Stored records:
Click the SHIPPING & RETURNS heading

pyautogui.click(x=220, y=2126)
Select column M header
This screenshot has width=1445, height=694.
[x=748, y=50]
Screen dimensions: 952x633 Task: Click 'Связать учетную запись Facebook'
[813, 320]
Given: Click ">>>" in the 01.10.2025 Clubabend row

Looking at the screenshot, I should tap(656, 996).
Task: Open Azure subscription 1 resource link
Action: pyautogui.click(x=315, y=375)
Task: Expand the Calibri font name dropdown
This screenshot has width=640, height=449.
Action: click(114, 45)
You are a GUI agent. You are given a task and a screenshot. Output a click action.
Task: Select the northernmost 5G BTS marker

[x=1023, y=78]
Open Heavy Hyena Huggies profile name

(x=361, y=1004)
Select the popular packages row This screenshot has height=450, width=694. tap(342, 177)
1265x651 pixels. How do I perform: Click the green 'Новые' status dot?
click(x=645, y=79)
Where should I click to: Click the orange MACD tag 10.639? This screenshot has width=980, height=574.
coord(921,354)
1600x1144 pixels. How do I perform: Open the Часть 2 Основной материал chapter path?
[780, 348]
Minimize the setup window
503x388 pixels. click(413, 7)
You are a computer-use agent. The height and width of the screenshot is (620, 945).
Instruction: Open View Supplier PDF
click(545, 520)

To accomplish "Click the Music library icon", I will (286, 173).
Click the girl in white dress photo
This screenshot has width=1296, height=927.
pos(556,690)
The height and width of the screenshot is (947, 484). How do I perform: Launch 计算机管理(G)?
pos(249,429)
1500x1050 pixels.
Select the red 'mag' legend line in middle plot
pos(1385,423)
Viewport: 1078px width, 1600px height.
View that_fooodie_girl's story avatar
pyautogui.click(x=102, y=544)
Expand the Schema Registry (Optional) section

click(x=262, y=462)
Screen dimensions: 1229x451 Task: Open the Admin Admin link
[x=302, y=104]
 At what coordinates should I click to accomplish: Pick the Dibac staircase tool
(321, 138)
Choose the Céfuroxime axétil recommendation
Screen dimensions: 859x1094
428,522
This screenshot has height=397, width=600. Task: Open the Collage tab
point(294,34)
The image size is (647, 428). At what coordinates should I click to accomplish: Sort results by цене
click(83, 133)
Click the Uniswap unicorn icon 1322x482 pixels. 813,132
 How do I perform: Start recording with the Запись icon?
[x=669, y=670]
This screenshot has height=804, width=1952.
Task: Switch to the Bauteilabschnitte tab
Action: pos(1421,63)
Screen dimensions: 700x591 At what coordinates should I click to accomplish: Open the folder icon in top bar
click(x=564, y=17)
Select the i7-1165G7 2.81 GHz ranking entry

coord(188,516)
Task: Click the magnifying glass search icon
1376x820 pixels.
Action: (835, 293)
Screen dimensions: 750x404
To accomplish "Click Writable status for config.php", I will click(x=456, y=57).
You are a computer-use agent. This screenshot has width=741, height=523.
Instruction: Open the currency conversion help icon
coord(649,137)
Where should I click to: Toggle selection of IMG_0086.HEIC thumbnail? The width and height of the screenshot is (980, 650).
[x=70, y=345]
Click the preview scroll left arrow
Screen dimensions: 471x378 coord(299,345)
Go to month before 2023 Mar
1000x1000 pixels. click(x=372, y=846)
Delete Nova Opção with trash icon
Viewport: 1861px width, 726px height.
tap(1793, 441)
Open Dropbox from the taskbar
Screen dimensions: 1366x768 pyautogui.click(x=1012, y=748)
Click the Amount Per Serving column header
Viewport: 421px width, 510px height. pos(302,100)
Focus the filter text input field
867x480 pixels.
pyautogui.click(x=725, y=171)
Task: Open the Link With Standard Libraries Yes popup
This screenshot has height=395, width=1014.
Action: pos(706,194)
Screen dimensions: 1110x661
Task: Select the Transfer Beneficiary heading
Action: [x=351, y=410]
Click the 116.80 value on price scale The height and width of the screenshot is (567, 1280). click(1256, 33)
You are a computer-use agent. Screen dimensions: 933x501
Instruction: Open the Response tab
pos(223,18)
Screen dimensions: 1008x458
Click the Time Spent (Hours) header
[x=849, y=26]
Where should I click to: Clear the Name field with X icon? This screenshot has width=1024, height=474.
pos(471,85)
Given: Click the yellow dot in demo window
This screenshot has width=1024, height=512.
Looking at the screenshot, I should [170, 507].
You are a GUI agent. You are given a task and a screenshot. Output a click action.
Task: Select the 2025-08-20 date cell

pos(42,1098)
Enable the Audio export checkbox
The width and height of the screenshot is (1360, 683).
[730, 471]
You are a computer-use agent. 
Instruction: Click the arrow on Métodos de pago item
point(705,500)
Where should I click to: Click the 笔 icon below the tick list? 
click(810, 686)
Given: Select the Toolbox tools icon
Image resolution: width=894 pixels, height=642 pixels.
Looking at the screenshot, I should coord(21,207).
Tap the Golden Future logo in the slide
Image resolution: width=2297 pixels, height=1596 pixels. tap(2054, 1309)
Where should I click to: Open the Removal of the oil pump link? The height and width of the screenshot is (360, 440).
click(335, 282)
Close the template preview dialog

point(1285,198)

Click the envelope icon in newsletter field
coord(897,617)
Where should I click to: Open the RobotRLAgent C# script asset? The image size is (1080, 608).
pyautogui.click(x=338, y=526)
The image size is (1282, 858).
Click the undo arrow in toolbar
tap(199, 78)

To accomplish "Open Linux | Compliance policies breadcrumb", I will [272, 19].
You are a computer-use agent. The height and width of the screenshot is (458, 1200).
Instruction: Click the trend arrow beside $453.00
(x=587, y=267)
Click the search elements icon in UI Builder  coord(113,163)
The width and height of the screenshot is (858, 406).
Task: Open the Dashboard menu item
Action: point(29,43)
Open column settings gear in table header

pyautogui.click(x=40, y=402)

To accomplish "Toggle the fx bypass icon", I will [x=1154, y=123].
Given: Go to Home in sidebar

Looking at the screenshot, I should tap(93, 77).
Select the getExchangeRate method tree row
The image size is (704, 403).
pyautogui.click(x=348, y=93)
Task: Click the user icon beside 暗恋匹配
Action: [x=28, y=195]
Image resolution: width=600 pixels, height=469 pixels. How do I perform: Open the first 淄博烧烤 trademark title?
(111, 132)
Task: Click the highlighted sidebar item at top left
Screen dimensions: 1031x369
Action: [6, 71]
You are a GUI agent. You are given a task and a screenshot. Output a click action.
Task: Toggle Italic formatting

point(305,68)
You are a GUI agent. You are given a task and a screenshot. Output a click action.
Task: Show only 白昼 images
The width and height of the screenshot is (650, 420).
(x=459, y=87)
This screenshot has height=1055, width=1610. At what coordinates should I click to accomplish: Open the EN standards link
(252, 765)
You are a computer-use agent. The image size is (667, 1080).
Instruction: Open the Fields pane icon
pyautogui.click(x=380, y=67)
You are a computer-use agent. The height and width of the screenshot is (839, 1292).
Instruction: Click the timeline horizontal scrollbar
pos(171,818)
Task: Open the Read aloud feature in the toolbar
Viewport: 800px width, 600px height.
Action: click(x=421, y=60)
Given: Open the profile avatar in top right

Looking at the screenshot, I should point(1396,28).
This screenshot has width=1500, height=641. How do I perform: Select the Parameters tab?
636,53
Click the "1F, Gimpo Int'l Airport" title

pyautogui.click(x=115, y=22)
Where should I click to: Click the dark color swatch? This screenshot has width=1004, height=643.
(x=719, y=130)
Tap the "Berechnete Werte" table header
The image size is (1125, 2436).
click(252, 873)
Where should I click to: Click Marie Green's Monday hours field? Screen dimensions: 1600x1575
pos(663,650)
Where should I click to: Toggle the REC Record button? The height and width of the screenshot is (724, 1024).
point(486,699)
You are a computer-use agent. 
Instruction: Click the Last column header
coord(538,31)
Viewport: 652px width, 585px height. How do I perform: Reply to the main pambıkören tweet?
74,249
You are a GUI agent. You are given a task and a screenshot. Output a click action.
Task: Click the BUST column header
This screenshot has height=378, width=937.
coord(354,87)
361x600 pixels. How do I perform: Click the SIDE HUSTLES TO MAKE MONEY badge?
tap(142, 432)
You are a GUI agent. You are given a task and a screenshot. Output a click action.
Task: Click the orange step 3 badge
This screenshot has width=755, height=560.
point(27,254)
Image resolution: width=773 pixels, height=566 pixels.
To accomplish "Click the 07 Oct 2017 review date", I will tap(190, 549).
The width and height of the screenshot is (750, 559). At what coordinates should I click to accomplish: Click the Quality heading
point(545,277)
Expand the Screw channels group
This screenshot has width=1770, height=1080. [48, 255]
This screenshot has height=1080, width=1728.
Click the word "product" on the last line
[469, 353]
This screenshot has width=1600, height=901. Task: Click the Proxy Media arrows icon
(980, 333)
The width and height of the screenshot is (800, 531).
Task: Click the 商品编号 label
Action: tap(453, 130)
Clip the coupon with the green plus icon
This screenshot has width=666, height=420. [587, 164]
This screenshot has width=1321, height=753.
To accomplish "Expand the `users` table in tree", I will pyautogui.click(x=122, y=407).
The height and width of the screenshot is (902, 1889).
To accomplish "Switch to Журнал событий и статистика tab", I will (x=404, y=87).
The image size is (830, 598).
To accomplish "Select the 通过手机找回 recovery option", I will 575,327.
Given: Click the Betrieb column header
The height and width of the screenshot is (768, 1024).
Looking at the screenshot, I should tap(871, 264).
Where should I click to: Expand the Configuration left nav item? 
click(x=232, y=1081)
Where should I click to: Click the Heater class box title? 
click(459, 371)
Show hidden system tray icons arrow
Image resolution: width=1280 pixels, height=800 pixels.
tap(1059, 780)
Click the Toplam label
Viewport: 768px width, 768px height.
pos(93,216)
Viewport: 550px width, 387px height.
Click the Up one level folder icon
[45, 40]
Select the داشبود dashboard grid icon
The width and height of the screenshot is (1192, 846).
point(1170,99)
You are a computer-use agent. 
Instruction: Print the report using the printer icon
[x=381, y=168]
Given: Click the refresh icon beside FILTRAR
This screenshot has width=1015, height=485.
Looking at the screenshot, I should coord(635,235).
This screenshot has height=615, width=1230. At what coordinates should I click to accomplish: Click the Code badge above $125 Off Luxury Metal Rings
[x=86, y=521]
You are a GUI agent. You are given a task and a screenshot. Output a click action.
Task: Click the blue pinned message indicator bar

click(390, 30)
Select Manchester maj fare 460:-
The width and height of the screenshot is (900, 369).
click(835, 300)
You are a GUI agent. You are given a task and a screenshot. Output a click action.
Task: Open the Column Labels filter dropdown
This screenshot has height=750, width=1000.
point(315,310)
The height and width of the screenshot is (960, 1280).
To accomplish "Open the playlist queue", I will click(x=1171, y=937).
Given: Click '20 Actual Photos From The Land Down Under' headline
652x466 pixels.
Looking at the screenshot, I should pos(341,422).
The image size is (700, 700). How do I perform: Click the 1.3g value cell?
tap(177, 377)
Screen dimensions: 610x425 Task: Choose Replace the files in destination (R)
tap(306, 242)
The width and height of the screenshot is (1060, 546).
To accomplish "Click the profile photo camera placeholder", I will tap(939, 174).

# Problem description
Extract every line from the records above that contains the word "tree".

# Answer area
Select the getExchangeRate method tree row
To accomplish "Expand the `users` table in tree", I will pyautogui.click(x=122, y=407).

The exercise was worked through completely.